Payment processing -- including transaction gateways and platforms, online/mobile wallet, ATM and POS services, remittance, and cash cards -- accounted for 34 percent of the Indian fintech landscape, followed by 32 percent by banking (accounting and treasury management, core banking software, risk management, mobile banking), and another 12 percent by the trading, public, and private markets.

Speaking to ZDNet on the findings of the report, head of research at Nasscom, Achyuta Ghosh, said that India continued to be one of the fastest-growing markets for fintech products. India's fintech software products landscape is diverse and vibrant, with over 400 firms, which include startups, large and medium-sized technology providers, and banks.

According to him, the primary factors that were driving Indian firms to deploy fintech products included streamlining day-to-day operations, fast growth in revenues, increasing reach, process efficiency and improvement, empowering sales force, and managing risks and costs.

"While core banking, insurance, risk management, and point of sales solutions were first-generation products, the industry has undergone rapid evolution in terms of product offerings, with added focus on customer experience, driven by the advent of mobile and analytics technology," he said.

In spite of these innovations, banks were facing challenges including complying with certain regulations such as the Foreign Account Tax Compliance Act (FATCA) and Anti-Money Laundering (AML), as well as the lack of automation and integration across systems -- hence these institutions have to resort to technology to deal with the complexities in compliances and procedures, the report said.

Regulatory information required is obsolete and lack of automation and integration across systems causes another challenge for banks. They therefore have to reconsider their technology spend on data warehousing reporting systems and on effectively integrating systems and processes.

The report further noted that BFSI, ecommerce, and retail verticals were leading the adoption of fintech by the companies that were mostly focusing around the payment processing and trading solutions segments.

The companies have invested $420 million in the fintech industry in 2015 and the key growth areas included document management, trading platforms, financial analytics, and payment processing, the report added.

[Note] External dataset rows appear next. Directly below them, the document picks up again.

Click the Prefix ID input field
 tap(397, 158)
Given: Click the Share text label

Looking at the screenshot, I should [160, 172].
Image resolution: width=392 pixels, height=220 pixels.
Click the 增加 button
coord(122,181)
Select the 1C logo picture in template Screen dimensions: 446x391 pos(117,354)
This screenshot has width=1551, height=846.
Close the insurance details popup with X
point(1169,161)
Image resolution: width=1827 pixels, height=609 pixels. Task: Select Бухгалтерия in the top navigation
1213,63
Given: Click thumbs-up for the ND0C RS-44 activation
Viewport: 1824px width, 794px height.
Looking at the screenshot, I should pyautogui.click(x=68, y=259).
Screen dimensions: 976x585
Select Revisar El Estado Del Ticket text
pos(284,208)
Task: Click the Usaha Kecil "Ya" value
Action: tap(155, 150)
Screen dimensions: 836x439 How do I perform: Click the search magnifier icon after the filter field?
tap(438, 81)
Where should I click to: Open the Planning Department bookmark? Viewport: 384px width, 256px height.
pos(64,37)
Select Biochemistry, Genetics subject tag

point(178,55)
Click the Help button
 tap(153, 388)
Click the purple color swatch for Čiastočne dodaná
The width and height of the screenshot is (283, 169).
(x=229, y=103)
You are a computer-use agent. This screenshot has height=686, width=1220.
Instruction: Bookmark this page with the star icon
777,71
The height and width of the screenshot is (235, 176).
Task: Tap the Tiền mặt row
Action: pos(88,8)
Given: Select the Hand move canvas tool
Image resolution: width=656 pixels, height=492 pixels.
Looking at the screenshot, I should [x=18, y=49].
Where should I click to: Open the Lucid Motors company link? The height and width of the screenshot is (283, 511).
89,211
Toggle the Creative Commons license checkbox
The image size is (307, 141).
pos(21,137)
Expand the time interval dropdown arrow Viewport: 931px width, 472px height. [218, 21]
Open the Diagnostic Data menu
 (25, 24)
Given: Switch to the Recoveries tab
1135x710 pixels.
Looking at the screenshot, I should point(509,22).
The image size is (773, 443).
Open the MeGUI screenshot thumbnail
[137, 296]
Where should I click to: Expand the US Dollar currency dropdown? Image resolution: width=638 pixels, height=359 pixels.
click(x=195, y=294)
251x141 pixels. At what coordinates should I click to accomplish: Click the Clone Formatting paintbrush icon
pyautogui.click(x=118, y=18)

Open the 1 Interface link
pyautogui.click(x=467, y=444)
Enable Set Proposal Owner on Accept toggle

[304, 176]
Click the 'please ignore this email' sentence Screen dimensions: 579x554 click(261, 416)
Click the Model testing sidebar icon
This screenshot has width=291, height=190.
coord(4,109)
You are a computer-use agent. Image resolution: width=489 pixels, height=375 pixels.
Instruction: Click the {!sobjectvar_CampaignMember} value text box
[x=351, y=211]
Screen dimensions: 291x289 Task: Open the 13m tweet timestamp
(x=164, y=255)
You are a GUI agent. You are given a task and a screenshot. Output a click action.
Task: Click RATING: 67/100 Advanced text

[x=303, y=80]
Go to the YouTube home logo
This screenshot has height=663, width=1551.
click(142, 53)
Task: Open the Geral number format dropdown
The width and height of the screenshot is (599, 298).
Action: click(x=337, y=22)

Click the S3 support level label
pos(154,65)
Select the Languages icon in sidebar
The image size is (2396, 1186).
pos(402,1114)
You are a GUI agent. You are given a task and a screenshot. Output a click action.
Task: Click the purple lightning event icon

GREX Alternative Investments co-founder Abhijeet Bhandari felt that the global financial services industry was witnessing a shift due to the emergence of such firms, which were offering better, faster, and cheaper financial services to the customers. They were also increasingly challenging banks and other existing players due to these benefits.

"For instance, the operational cost of a typical fintech company is 425bps or 4.25 percent lower than traditional banking systems and the benefit was being passed on to the customers along with convenience of services," he said, adding that many new age customers were shifting to these instead of banks for their needs.

With changing technology, there was a need to integrate systems talking to each other, thereby creating seamless information sharing. "This will help fintech companies to take better and faster informed decisions, bringing efficiency as well as cost reduction. The fintech companies in India will make it easier to process loans, analyse credit, and ensure cheaper access to capital, not only for companies but also for individuals," Bhandari said.

One of the companies, Lending Club, which went public in 2014, disbursed more than $11 billion of loans through tech-enabled platforms.

"The industry is yet to see such large fintech companies but with the Reserve Bank of India [India's central bank] coming up with regulations for P2P lending and payment banking licences, India will witness a fintech revolution in the next five years," he added.